Why is well-being useful for public health?

  • Well-being integrates mental health (mind) and physical health (body) resulting in more holistic approaches to disease prevention and health promotion.6
  • Well-being is a valid population outcome measure beyond morbidity, mortality, and economic status that tells us how people perceive their life is going from their own perspective.1, 2, 4, 5
  • Well-being is an outcome that is meaningful to the public.
  • Advances in psychology, neuroscience, and measurement theory suggest that well-being can be measured with some degree of accuracy.2, 7
  • Results from cross-sectional, longitudinal and experimental studies find that well-being is associated with1, 8:
    • Self-perceived health.
    • Longevity.
    • Healthy behaviors.
    • Mental and physical illness.
    • Social connectedness.
    • Productivity.
    • Factors in the physical and social environment.
  • Well-being can provide a common metric that can help policy makers shape and compare the effects of different policies (e.g., loss of greenspace might impact well-being more so than commercial development of an area).4, 5
  • Measuring, tracking and promoting well-being can be useful for multiple stakeholders involved in disease prevention and health promotion.

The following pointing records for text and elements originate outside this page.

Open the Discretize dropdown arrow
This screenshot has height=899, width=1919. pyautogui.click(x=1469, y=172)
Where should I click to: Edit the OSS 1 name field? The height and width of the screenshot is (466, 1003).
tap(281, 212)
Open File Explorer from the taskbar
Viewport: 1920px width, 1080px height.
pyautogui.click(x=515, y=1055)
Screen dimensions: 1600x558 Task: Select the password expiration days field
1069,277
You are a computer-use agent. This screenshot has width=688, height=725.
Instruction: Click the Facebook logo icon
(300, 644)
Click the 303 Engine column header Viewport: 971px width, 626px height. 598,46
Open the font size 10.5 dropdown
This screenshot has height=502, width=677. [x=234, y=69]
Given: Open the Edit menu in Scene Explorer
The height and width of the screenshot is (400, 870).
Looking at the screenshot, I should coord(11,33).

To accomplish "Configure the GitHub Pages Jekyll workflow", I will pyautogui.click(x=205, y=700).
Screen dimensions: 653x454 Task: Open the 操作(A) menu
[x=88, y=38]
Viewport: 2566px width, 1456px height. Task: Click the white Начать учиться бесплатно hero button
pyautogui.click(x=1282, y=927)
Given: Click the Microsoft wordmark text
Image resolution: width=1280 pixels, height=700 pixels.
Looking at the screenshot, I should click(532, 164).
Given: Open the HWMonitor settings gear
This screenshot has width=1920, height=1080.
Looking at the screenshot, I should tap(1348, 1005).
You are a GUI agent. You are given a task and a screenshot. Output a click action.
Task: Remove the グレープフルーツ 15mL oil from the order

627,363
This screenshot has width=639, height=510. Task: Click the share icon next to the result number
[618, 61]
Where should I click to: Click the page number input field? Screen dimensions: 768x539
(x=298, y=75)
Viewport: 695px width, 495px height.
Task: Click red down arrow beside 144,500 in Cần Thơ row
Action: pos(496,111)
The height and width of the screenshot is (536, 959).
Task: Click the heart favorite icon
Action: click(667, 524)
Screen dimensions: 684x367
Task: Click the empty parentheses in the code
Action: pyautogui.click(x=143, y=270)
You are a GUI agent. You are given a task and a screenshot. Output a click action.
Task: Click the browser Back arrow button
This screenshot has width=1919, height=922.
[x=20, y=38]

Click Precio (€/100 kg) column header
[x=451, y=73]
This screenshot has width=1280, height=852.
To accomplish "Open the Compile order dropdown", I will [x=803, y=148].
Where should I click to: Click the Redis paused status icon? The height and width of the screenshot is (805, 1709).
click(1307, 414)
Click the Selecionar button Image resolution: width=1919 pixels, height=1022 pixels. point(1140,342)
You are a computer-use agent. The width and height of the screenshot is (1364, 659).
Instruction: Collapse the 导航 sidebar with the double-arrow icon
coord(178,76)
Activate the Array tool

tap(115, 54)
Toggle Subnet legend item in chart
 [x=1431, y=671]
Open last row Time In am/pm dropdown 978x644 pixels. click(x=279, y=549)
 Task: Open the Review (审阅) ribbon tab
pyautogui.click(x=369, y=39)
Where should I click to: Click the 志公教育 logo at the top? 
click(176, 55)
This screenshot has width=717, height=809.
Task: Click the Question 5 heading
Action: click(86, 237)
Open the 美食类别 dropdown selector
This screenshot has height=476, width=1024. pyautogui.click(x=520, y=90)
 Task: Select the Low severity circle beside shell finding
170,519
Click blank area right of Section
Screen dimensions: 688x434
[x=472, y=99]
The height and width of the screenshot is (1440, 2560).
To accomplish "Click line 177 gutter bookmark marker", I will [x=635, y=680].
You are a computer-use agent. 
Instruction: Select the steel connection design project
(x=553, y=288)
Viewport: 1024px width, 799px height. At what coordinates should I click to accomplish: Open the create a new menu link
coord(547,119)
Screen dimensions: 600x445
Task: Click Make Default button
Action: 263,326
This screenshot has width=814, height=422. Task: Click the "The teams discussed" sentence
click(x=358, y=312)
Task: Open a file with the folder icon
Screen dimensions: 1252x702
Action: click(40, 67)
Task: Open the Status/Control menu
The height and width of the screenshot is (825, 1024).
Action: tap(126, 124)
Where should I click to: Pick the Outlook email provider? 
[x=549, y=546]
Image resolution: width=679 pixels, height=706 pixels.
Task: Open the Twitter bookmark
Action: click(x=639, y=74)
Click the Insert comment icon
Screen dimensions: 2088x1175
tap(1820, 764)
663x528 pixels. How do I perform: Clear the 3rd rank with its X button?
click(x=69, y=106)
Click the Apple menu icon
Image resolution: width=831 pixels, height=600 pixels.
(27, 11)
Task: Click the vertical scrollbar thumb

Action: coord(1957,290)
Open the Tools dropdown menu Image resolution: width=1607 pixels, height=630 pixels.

Well-being is associated with numerous health-, job-, family-, and economically-related benefits.8For example, higher levels of well-being are associated with decreased risk of disease, illness, and injury; better immune functioning; speedier recovery; and increased longevity.9-13Individuals with high levels of well-being are more productive at work and are more likely to contribute to their communities.4, 14

Previous research lends support to the view that the negative affect component of well-being is strongly associated with neuroticism and that positive affect component has a similar association with extraversion.15, 16 This research also supports the view that positive emotions—central components of well-being—are not merely the opposite of negative emotions, but are independent dimensions of mental health that can, and should be fostered.17, 25 Although a substantial proportion of the variance in well-being can be attributed to heritable factors,26, 27environmental factors play an equally if not more important role.